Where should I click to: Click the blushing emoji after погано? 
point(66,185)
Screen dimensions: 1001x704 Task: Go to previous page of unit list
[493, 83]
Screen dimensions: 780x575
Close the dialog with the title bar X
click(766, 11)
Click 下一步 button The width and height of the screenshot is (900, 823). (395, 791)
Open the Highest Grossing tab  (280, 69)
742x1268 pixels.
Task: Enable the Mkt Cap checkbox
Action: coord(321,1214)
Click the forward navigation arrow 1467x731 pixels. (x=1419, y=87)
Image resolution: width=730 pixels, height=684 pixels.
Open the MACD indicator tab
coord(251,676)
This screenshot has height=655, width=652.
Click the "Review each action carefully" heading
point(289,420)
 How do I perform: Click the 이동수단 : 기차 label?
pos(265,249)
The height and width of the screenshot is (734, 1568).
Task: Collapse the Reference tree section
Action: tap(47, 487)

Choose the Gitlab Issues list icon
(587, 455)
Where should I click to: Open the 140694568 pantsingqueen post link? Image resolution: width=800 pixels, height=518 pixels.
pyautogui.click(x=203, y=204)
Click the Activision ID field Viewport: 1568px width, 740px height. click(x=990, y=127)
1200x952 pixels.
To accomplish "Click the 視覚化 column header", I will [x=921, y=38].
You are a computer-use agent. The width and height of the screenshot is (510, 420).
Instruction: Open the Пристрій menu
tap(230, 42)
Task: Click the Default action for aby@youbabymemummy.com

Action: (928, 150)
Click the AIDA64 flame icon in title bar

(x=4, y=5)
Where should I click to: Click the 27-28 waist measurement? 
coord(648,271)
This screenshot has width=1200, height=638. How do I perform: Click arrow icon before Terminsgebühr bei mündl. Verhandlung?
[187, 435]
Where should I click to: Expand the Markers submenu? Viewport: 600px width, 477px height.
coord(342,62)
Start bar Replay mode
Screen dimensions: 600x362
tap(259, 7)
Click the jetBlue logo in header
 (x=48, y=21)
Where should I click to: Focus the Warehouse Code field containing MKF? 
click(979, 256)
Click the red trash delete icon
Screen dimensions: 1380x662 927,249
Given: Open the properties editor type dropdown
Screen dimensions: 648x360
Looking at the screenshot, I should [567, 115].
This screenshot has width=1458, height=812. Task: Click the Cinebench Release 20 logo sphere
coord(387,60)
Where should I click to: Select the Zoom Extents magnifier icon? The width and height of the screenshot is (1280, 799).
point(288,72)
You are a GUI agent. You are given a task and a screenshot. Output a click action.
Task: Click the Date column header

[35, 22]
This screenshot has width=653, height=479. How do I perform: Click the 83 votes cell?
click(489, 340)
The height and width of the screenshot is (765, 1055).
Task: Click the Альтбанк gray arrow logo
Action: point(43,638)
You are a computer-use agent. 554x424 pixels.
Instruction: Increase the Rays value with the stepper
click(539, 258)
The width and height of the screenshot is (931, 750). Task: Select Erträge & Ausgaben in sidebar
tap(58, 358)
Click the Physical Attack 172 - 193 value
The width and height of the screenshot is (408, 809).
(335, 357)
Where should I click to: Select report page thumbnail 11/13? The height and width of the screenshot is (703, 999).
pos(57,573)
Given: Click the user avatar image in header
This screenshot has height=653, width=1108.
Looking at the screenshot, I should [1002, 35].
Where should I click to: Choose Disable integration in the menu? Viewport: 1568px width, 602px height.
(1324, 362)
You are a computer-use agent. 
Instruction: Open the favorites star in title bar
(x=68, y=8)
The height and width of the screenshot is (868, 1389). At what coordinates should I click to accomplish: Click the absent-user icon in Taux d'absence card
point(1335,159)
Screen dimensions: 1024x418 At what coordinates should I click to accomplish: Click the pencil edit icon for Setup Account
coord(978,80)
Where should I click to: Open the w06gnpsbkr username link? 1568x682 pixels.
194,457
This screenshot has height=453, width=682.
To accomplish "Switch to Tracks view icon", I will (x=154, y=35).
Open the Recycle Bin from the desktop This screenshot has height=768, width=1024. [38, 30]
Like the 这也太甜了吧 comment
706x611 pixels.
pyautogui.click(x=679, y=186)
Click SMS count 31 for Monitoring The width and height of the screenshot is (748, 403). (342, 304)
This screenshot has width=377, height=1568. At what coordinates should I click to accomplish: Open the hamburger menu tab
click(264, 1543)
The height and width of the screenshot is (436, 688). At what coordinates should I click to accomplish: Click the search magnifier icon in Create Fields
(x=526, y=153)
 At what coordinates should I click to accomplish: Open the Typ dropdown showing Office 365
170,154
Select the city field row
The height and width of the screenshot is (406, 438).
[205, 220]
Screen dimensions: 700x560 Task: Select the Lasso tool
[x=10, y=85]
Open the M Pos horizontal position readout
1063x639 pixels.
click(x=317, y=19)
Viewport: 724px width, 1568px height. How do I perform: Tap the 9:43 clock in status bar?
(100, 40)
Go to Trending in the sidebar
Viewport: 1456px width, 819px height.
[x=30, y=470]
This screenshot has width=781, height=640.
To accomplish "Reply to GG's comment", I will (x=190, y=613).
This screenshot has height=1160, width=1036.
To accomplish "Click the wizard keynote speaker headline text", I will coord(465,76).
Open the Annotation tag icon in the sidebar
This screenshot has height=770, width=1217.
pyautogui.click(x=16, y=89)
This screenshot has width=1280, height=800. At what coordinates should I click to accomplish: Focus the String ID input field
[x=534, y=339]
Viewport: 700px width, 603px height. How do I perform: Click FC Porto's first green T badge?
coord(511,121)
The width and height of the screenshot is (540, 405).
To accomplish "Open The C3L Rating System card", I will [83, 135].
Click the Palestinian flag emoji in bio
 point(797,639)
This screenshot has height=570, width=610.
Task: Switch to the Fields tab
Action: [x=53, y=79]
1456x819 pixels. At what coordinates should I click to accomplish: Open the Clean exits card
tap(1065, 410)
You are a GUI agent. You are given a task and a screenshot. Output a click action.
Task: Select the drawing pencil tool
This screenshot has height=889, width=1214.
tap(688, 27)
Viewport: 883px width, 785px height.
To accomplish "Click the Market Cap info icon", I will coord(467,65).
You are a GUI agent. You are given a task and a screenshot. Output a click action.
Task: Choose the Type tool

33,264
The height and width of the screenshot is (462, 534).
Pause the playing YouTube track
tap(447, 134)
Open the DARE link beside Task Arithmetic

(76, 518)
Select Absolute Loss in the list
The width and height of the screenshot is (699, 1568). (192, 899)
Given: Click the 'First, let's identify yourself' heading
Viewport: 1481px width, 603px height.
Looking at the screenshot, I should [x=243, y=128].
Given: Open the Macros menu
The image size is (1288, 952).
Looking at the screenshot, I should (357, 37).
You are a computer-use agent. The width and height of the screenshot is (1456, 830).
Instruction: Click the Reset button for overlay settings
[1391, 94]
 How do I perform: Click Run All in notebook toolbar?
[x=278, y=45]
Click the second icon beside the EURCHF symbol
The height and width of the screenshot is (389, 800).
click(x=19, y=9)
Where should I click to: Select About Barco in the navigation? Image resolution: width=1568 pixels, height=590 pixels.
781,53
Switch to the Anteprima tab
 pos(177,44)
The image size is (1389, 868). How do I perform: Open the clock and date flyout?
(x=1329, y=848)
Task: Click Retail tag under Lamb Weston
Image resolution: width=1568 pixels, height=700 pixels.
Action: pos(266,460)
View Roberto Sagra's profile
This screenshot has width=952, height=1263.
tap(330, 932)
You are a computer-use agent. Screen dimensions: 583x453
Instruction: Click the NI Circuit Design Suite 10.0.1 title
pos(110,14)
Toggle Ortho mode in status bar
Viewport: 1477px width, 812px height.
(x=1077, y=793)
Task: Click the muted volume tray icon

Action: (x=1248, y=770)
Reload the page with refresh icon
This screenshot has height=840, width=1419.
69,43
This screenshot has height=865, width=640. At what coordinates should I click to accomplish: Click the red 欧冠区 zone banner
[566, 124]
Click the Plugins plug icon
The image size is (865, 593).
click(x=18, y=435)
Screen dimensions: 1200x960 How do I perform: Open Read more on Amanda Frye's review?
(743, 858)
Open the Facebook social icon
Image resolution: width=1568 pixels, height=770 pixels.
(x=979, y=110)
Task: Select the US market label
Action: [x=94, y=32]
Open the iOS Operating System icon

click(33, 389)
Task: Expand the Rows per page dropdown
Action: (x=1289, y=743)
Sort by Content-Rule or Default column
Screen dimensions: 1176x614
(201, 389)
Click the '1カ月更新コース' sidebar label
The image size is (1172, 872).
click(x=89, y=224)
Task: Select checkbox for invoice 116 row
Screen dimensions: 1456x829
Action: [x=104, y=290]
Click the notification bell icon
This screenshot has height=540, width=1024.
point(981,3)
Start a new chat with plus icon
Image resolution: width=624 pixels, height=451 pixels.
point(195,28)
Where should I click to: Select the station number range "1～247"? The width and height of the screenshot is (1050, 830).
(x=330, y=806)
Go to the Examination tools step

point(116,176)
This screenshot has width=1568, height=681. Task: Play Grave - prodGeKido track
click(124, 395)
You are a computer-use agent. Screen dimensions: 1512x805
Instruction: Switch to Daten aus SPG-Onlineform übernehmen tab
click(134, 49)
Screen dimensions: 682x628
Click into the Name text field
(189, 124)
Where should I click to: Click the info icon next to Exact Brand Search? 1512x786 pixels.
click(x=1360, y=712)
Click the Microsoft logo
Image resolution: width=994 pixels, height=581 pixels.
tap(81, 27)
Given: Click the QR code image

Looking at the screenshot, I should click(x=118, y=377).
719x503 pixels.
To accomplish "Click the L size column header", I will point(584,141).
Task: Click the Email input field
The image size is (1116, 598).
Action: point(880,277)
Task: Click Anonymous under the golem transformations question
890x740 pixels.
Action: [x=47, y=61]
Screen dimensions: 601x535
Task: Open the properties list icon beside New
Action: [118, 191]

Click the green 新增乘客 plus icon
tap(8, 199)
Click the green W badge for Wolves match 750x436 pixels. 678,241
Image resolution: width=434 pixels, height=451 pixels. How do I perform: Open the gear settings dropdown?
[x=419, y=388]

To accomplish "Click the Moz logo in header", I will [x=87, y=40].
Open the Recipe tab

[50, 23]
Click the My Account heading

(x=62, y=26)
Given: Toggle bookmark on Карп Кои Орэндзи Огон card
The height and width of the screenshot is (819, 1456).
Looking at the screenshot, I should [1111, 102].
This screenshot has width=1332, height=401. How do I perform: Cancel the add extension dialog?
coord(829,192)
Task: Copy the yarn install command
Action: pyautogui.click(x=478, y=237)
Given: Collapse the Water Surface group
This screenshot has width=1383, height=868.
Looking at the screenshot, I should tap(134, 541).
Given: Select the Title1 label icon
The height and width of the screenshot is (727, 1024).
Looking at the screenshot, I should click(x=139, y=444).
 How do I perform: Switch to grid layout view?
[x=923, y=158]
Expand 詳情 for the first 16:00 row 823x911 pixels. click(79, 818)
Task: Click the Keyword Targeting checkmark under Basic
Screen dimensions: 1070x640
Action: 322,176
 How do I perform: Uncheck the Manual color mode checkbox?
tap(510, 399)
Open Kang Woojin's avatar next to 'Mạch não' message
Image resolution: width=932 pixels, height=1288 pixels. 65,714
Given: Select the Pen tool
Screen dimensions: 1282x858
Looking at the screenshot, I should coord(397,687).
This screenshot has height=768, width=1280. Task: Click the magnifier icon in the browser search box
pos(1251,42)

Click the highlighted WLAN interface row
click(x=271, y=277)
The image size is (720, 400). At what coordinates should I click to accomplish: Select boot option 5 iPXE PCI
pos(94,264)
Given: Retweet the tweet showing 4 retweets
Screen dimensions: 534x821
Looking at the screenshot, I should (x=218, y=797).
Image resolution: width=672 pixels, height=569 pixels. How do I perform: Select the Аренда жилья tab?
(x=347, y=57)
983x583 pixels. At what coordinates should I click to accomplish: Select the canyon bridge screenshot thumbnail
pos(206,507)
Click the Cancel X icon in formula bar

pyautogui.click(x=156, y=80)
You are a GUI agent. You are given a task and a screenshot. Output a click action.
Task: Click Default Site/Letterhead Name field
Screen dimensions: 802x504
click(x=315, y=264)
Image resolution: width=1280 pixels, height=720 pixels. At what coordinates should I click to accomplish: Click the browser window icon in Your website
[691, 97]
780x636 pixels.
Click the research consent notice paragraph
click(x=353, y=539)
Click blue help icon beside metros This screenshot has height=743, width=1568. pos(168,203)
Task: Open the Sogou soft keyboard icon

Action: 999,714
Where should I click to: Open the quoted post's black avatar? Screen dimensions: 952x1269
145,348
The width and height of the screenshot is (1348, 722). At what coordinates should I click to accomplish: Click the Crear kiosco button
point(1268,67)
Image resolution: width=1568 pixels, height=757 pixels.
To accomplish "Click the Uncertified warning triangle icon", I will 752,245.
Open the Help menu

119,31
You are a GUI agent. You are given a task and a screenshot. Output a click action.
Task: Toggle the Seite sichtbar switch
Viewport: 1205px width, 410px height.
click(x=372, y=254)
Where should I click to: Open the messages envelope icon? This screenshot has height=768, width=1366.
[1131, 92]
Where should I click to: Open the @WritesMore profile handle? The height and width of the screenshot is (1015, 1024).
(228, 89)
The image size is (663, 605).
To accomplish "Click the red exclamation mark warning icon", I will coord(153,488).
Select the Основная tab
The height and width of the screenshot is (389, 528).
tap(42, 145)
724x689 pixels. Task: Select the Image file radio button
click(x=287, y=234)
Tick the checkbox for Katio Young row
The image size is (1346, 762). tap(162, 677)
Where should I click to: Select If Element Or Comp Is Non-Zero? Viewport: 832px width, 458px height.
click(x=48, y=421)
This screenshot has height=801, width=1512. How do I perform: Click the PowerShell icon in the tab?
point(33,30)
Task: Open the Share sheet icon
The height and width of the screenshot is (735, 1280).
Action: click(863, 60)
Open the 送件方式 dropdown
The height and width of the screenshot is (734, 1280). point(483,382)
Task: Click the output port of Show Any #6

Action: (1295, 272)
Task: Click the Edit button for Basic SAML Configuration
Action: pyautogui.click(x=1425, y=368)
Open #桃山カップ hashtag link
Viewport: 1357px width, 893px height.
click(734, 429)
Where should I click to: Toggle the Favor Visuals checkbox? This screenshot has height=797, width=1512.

_ _ _

▸ TASK STATEMENT
In the entries above, find the line holding "Viewport: 1456px width, 819px height." and the line holding "Open the Annotation tag icon in the sidebar", then retype exactly those two lines and every line between them, and nothing else.

▸ PROBLEM SOLUTION
Viewport: 1456px width, 819px height.
[x=30, y=470]
This screenshot has width=781, height=640.
To accomplish "Reply to GG's comment", I will (x=190, y=613).
This screenshot has height=1160, width=1036.
To accomplish "Click the wizard keynote speaker headline text", I will coord(465,76).
Open the Annotation tag icon in the sidebar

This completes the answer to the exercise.